The field sobriety tests require a suspected drunk driver to exit the vehicle, stand in front of the officer, and

(1) gaze at an object that the police officer holds about 12 inches from the suspect’s face and continue to gaze at the object as the officer moves it back and forth across the suspect’s line of sight, all the while controlling any involuntary jerking of the eyes (“horizontal gaze nystagmus”);

(2) perform the same test, this time while the officer moves the object up and down before the suspect’s line of sight (“vertical gaze nystagmus”);

(3) walk a straight line for nine paces, touching heel-to-toe while counting out loud, then turn around without swiveling (take several small steps to turn around rather than swiveling) walk back nine paces in the same manner without stepping off the previously walked line while counting out loud; and

(4) stand on one leg for 30 seconds while counting out loud “one thousand one, one thousand two,” etc., without extending the arms outward to maintain balance.

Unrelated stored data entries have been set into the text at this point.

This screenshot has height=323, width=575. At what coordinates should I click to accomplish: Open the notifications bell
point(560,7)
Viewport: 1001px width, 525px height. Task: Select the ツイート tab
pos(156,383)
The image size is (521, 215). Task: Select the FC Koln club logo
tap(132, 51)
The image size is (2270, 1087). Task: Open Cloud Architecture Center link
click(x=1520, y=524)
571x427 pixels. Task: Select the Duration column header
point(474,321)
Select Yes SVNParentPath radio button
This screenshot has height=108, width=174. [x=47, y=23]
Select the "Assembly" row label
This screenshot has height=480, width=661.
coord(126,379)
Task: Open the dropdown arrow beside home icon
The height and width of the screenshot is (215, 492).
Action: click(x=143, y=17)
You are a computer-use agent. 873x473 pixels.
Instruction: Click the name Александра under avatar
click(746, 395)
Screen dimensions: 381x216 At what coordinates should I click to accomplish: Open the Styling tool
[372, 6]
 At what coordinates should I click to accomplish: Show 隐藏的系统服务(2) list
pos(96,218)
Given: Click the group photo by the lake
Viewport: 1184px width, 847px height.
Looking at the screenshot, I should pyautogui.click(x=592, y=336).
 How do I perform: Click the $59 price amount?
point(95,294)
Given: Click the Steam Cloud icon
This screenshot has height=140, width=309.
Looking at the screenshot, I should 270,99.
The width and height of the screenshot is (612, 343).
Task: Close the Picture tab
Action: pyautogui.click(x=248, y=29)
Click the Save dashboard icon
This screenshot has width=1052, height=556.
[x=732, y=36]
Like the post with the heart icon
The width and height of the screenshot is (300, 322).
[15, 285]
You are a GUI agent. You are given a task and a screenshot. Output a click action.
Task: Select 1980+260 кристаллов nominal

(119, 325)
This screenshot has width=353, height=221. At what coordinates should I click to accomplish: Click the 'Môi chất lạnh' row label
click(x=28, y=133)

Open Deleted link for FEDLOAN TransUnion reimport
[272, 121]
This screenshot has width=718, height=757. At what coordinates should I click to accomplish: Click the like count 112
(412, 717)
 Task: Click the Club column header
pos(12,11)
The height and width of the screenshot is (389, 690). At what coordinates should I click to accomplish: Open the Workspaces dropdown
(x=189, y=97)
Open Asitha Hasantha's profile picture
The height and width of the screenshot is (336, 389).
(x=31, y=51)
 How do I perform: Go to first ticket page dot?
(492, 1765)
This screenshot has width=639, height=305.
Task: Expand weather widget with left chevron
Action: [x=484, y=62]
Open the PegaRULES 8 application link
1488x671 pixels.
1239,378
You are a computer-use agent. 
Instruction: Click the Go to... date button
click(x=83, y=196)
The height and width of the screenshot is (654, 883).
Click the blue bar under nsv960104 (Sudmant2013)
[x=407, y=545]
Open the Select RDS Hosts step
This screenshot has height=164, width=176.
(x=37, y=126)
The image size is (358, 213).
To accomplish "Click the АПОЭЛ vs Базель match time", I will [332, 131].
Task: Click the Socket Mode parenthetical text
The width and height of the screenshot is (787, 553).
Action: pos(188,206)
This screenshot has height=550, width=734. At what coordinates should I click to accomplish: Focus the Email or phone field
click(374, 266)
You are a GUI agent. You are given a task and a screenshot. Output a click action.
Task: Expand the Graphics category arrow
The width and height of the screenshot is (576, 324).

These SFSTs have been termed (1) “horizontal gaze nystagmus” test (“HGN”); (2) “vertical gaze nystagmus” test (“VGN”); (3) “walk and turn” test (“WAT”); and (4) “one leg stand” test (“OLS”). 

We realize it might be difficult to perform the tests while sober.  So it should come as no surprise that, nearly twenty years ago, in the case of United States v. Horn, 185 F. Supp. 2d 530 (D. Md. 2002), a federal district court held that SFSTs were inadmissible as direct evidence of intoxication because, among other reasons, SFSTs are not generally accepted within an unbiased technical or scientific community.  The court emphasized that, despite the government’s expert witness testimony, NHTSA publications, and publications of communities of police officers and prosecutors, the SFSTs were not as reliable as asserted by those then-unchallenged sources.  The court did permit use of SFSTs to determine whether probable cause exists to arrest for DUI, however, reasoning that “[p]robable cause determinations turn on practical, nontechnical determinations.”  Id. at 533 n.1 (citing Beck v. Ohio, 379 U.S. 89, 91 (1964)). 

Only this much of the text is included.